Sie werden immer frecher, weil echte Gegenwehr bisher fehlt. Die nächsten Schritte: Das Arbeitsmarktservice in eine GmbH umzuwandeln und unter die alleinige Macht des Arbeitsministers zu stellen; die Zumutbarkeitsbestimmungen für Arbeitslose weiter abzusenken; weiterer Sozialabbau zur Erreichung des Nulldefizites und um die Wünsche der Wirtschaft finanzieren zu können...
Es reicht – Jetzt handeln!
„Streik“ ist kein Allheilmittel und v.a. kein beliebig Abrufbares. Aber es ist letztlich das einzige, das verstanden wird.
„Wir kommen wieder“ als Ausfluss der ÖGB-Demo ist daher zuwenig. Den Verkehr in Wien lahmzulegen reicht nicht. Offensichtlich ist der Regierung klarer als der Gewerkschaftsspitze, dass Streik eine ernste Waffe ist. Nicht zufällig denkt Riess-Passer über ein Streikverbot im Öffentlichen Dienst nach.
Die SLP war am 5.7. auf der Demonstration vertreten. Unsere zentrale Losung war „Streik jetzt“. Als Vertreter der Plattform “Keine Zerschlagung der Sozialversicherung” erklärte Wilfried Leisch: „Das Gebot der Stunde sei daher handeln, und nicht mehr verhandeln.“ Dem können wir uns nur anschließen.
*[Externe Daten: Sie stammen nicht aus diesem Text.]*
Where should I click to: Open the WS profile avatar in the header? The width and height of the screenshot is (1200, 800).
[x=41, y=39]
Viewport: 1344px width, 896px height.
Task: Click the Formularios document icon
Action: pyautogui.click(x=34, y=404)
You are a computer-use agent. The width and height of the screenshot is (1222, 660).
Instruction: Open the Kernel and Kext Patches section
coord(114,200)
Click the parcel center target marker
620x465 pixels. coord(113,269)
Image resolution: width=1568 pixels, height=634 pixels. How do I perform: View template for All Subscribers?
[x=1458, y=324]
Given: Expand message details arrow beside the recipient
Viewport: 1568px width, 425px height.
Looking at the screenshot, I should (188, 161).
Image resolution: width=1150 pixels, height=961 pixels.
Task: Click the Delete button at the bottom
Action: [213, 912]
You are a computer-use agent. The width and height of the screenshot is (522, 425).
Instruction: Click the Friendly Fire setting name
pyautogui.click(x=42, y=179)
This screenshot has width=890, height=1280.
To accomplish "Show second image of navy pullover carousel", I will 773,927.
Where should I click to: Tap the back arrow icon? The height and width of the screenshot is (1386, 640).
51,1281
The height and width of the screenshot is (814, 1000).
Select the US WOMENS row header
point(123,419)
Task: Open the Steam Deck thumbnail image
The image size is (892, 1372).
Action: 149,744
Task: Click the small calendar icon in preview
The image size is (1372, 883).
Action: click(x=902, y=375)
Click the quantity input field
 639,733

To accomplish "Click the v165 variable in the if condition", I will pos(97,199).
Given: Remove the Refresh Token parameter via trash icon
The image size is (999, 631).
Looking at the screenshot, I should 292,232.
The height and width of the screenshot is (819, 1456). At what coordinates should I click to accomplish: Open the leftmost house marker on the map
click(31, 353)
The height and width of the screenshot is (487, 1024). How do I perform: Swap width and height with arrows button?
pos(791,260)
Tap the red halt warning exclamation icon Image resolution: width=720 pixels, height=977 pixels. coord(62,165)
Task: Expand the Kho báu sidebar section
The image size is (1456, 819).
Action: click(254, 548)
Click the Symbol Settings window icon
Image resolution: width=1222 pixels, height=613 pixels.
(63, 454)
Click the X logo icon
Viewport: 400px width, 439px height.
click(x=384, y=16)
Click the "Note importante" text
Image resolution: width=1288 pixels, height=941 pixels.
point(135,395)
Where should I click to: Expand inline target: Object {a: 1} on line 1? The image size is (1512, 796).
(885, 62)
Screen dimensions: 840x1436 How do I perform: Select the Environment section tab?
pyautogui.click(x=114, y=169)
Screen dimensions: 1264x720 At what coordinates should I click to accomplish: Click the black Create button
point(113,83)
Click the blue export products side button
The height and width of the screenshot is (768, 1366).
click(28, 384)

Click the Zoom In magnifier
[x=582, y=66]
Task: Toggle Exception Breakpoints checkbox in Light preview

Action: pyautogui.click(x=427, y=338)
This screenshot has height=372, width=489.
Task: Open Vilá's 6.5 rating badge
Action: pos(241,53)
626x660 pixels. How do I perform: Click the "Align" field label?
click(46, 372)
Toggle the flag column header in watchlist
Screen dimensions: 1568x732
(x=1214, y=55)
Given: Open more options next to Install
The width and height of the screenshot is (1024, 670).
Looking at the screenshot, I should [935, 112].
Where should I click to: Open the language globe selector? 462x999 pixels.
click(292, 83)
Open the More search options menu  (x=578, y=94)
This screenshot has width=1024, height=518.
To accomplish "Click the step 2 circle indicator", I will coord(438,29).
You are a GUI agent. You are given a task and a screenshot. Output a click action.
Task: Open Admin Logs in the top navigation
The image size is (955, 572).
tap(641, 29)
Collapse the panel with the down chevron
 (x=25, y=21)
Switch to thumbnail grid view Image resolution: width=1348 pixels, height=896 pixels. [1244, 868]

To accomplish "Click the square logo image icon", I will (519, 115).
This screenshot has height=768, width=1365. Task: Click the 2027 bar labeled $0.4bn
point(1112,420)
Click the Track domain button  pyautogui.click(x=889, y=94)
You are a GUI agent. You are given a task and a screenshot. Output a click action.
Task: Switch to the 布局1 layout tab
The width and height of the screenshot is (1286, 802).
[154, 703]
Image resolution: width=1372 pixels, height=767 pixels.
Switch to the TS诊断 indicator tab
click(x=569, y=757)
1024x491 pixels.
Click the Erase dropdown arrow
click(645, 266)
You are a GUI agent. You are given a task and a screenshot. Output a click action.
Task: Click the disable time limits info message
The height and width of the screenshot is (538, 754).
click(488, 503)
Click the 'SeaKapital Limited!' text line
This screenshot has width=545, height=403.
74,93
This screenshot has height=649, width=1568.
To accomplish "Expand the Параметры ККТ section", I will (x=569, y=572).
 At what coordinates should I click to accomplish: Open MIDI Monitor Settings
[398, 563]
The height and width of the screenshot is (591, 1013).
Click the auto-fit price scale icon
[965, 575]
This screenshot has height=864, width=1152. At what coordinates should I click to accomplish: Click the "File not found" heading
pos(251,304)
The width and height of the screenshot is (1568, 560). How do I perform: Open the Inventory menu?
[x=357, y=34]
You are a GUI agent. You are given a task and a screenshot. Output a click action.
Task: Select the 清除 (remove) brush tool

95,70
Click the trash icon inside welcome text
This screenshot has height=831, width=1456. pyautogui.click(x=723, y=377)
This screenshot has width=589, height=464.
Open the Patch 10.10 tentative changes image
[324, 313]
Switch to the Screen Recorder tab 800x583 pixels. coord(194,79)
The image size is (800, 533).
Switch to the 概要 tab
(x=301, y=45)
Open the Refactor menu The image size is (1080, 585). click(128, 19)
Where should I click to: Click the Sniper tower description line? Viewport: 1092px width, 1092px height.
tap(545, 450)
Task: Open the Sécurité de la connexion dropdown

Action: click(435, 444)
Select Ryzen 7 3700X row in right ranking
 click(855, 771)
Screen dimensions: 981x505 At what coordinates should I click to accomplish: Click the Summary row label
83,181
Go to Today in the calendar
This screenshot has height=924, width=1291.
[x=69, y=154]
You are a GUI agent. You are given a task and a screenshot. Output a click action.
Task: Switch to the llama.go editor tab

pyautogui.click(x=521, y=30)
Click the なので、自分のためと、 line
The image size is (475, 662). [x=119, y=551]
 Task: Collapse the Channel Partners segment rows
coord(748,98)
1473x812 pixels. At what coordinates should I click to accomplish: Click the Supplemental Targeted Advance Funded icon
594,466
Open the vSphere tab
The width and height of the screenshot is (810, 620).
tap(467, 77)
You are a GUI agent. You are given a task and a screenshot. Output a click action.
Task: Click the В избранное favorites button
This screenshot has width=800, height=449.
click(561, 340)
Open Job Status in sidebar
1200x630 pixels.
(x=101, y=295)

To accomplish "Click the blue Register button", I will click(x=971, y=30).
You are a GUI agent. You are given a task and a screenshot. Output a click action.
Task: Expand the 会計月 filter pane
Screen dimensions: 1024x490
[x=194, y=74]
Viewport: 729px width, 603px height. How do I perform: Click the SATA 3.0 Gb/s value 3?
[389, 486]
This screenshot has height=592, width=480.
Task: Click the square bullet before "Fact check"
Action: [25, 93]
Eine Urabstimmung kann nicht der Höhepunkt sondern nur der Startschuß für echten Widerstand sein. Die Gewerkschaftsführung muss jetzt sofort an die Organisierung eines österreichweiten Streiktages als erste Warnung gehen. Und wir alle müssen in den Gewerkschaften für eine solche Politik eintreten!